しかし、である。その後様々な誤算や戦略性の欠如もあったろうが、結果として相当数のアジア地域の住民を傷つけてしまったことも(程度の差はあれ)事実として認識する必要がある。「南京大虐殺はでっち上げだ」と主張するのは「チベット弾圧など存在しない」という中国政府の態度と非常に似通ってしまうということに気づくべきだろう。問題は犠牲者の多寡ではなく(おそらくはチベットの方が酷いのかもしれないが)、現に無辜の人々が傷つけられているという事実を隠蔽してはならないということである。

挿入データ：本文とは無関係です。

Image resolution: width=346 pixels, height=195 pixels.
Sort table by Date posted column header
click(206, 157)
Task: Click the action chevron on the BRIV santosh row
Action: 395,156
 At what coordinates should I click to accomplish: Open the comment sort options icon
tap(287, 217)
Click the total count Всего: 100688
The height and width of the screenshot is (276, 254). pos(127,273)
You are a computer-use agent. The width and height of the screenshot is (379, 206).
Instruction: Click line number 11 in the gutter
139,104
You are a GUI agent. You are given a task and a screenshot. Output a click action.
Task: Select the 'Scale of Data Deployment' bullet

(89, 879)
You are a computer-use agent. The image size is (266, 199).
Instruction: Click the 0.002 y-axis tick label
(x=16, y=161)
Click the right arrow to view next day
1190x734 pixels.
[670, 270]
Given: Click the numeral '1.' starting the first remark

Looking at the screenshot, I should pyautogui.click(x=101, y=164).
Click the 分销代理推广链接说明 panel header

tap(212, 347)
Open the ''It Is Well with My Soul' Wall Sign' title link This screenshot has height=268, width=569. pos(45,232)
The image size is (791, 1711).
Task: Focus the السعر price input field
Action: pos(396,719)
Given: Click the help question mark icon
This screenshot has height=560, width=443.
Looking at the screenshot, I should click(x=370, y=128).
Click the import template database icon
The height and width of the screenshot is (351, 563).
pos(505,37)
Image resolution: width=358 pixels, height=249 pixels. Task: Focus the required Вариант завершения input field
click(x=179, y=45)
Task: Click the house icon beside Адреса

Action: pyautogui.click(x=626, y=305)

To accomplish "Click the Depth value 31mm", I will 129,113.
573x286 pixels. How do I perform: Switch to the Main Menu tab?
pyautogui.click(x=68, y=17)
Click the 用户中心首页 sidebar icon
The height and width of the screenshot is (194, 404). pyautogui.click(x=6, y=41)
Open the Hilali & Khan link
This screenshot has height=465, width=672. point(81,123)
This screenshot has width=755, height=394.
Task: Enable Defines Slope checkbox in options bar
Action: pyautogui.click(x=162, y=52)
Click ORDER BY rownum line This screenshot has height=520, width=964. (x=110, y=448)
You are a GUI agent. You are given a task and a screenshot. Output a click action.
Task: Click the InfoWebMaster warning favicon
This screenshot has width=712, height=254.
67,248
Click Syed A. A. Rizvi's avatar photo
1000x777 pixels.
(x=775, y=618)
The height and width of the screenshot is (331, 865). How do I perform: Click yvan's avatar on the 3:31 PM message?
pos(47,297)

するとここで槍玉に挙げるべきはチベットだけではないということになる。イスラエルがパレスチナで行っていることも「立派な」人権弾圧である。ナチスドイツからホロコーストを受けたことは免罪符にはならない。北朝鮮の金正日政権やミャンマー軍事政権も人権弾圧の超ロングセラー国家といえる。なぜセルビアだけが空爆されたのかということの意味を考えてもらいたい。要は大国やマスコミ等の都合、思惑で叩かれるものとそうでないものに分かれているだけなのである。いわゆる「二重基準(double standard)」がまかり通っているわけである。
かなり話がそれてしまったので元に戻るが、中国政府がチベットで行っていることは人として許せないことだという認識に改めない限り、聖火への妨害は続くことだろう。オリンピックをボイコットすべしとの論もあるが、むしろ積極的に出場すべきだろう。出て、出て、出まくって、オリンピックの精神は尊重する、しかし、人権も尊重する(チベットに注目する)という行動によって、国威発揚を狙ったはずの北京五輪が、注目されればされるほどチベット問題もクローズアップされるというジレンマに追い込んでやればよいのだ。